Job 1 »
Translate this sentence from the immigration passage into Spanish: "The era of lax border security has ended."
Job 2 »
Carry on the immigration passage from its final sentence.

The era of lax border security has ended.
If Kamala Harris’s election year rhetorical pivot towards a more Trumpian position on immigration signifies anything at all, it’s that the right-wing narrative about the Joe Biden-era border crisis has prevailed. Now, we have the opportunity to address next steps. An open or unsecured border is, as we have learned, an unfortunate matter. Over the past several decades, we have had to focus our energy almost exclusively on the question of illegal border crossings, virtually suspending any substantive conversation about immigration policymaking. Assuming the question about illegal immigration has finally closed, we now face more fundamental questions: Who will we let into the country, by what metrics will we decide, and how much legal immigration is too much?
America is ill-equipped to answer these urgent questions: liberals are unwilling to grapple with the profound necessity of assimilation or uncomfortable observations about cultural disparities, whereas conservatives, disillusioned with the failures of the progressive approach, have either reduced their proposals to unhelpful platitudes or given up on the world’s “huddled masses” altogether.

Raw data »
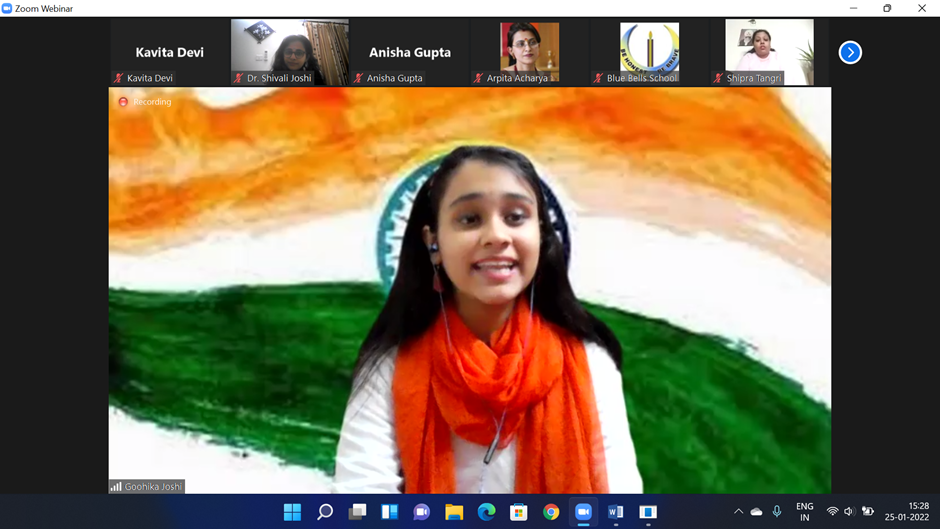
Task: Click signal strength icon beside Goohika Joshi
Action: click(116, 487)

Task output 1 »
La era de la seguridad fronteriza laxa ha terminado.

Task output 2 »
How often have you heard the phrase, “I support immigration, but only the legal way”? I suppose that is a useful clarification. But then again, we don’t need to explain, “I support you entering my business, but you must do so legally.” “I support you driving a car, but you must do so legally.” Wherever laws are involved, the latter half — the legality clause — is inferred. In the case of immigration, the relevant question is not “Should we have laws?” — it’s “What should those laws say?” “What does it mean to enter this country legally?
To answer this, conservatives once again rely far too often on clichés. “Immigrants must love this country and contribute to their communities.” That is a great start. But it lacks specificity. Hundreds of thousands of applicants become U.S. citizens every year. How should we process them all? Is the U.S. naturalization test a sufficient litmus test for weeding out the bad actors? Vague appeals to patriotism and hard work do not an enforceable immigration policy make.
The fact that we have not, for many years, agreed about whether we should administer “the legal way” has distracted us from whether the “legal way” is even workable. That is the topic to which we now must turn posthaste.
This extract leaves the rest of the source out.